I want to use the
de_novo function but I’m not sure if I understand the documentation correctly, and if so, then I’d like to ask for help
It’s about the
It is the maximum of: the computed dataset alternate allele frequency, the pop_frequency_prior parameter, and the global prior 1 / 3e7.
Do I understand correctly that ths value, reported back as
prior, is what is denoted as
AF in the formula for
P(m) down in the documentation?
I have a single family to analyze without a larger set of samples from the same population and so it doesn’t seem to make sense to rely on the computed dataset alternate allele frequency as the
AF. I think it would be seriously skewed due to presence of only related samples, large fraction of whom are the sick “probands”.
And so I think I need to ensure that the
pop_frequency_prior is used as the
AF instead of the computed frequency. As if I had an infinity of homref samples in my vcf, next to the family. Would You agree? Is that possible?

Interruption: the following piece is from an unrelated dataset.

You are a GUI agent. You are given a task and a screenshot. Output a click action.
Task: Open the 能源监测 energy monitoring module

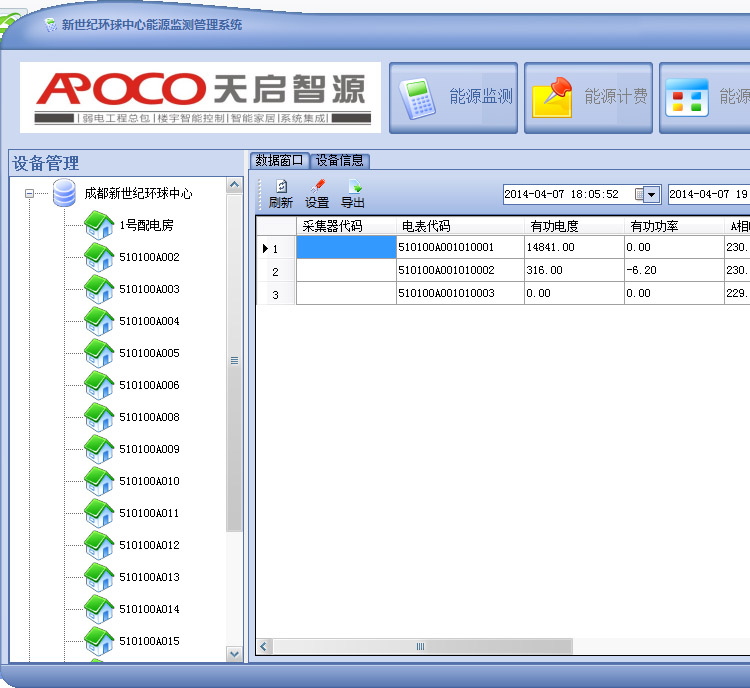click(453, 97)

This is a good question. I think your concern is valid, but fortunately the algorithm is designed to handle this case – the definition of
computed dataset alternate allele frequency is the AAF without the putative de novo allele in the individual of interest. This means that if you have a single trio, and your genotype configuration is (0/0 - 0/0) => (0/1), then the
computed dataset alternate allele frequency is 0%.
Here’s where the code implements these rules:
I see. So, in case I have more trios, I should probably just externally loop over those trios, each time filtering the columns down to the three samples and calling (something like)
hl.de_novo(mt_trio, hl.Pedigree([trio]), pop_frequency_prior = mt_trio.AF).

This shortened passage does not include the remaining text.